See, it's about a group of friends at a small private boarding school in Alabama, one of those low-tier prep schools with only a regional reputation but is where all the rich kids in the surrounding towns are sent; and the first half is not much more than a comedic, laid-back look at the inconsequential ins-and-outs of their daily lives, socially centered around a precociously intelligent yet bit of a trainwreck girl named Alaska, who seems to always be coining all their inside jokes and planning all their clever pranks. But then about halfway through, the book takes a complete right turn (and I don't think this is a spoiler, in that the book itself states it nearly explicitly on the back cover), when Alaska drives drunk one night and dies in a suspicious auto accident; and that makes the second half of the book a much more somber and existential tale, as Alaska's friends grapple not only with her death but also such troubling questions as whether she actually committed suicide, and how responsible they are in her death for knowingly letting her drive drunk that night in the first place. In trademark Green fashion, then, all of these issues are handled with a surprising amount of gentle if not dark humor, and a kind of direct connection to the topsy-turvy emotions of teens that most of us adults have long forgotten; and that of course is a big part of what makes Green such a brilliant YA author, is precisely that he does remember all the subtle emotions of teens that most adults promptly force out of their memories after the end of puberty, which he then combines with plots so tight and dialogue so witty as to make Michael Chabon himself proud.

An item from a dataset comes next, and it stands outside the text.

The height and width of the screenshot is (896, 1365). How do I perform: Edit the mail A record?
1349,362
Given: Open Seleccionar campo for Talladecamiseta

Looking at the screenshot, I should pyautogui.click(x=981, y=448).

Green is easily my favorite of all the YA authors I've ever now read, and I will count myself lucky if I can put out books myself that are even half as good as his. I recommend either of the titles mentioned today, or of course his newest, Paper Towns, which I also plan on reviewing here in the future.

Monday, March 29, 2010

Book review: "The Willoughbys," by Lois Lowry

The Willoughbys (2008)By Lois Lowry
Walter Lorraine Books / Houghton Mifflin

A friend has convinced me to try my hand this year for the first time at writing children's literature; but I don't actually know anything about children's literature, so am starting the process among other ways by first reading a stack of popular books that have been recommended to me. Today's title was recommended to me by an actual children's librarian here in Chicago who I recently met, a sort of "Lemony Snicket" knockoff about a family full of beastly people, with parents who are trying to abandon their children and children trying to kill off their parents, and siblings being rude to other siblings and a nanny who's brutish to them all; but I have to admit, I don't really care that much for these types of neo-Victorian, comically ghoulish tales, because they feel to me like they're designed not so much for actual children but rather their snotty hipster Gen-X parents, the kind of "delightfully quirky" kid-lit book that adults read on the sly, as a way of reinforcing an idealized childhood sophistication that they never actually had, but now as middle-agers desperately wish that they did. I mean, I'm sure there are kids out there who really will legitimately like this; it's just that on the whole, it feels like everyone involved with this title cared little about whether that would turn out to be true, and a lot more about whether this could be used as the basis for an endless stream of pricey merchandise snatched up by lunchbox-carrying goth-girl college students. The entire thing is about 30,000 words altogether (not including the "Devil's Dictionary" type humorous glossary at the end), and seemed to me to be best geared towards older grade-schoolers and those just entering junior high (or in other words, very roughly ages 10 to 13).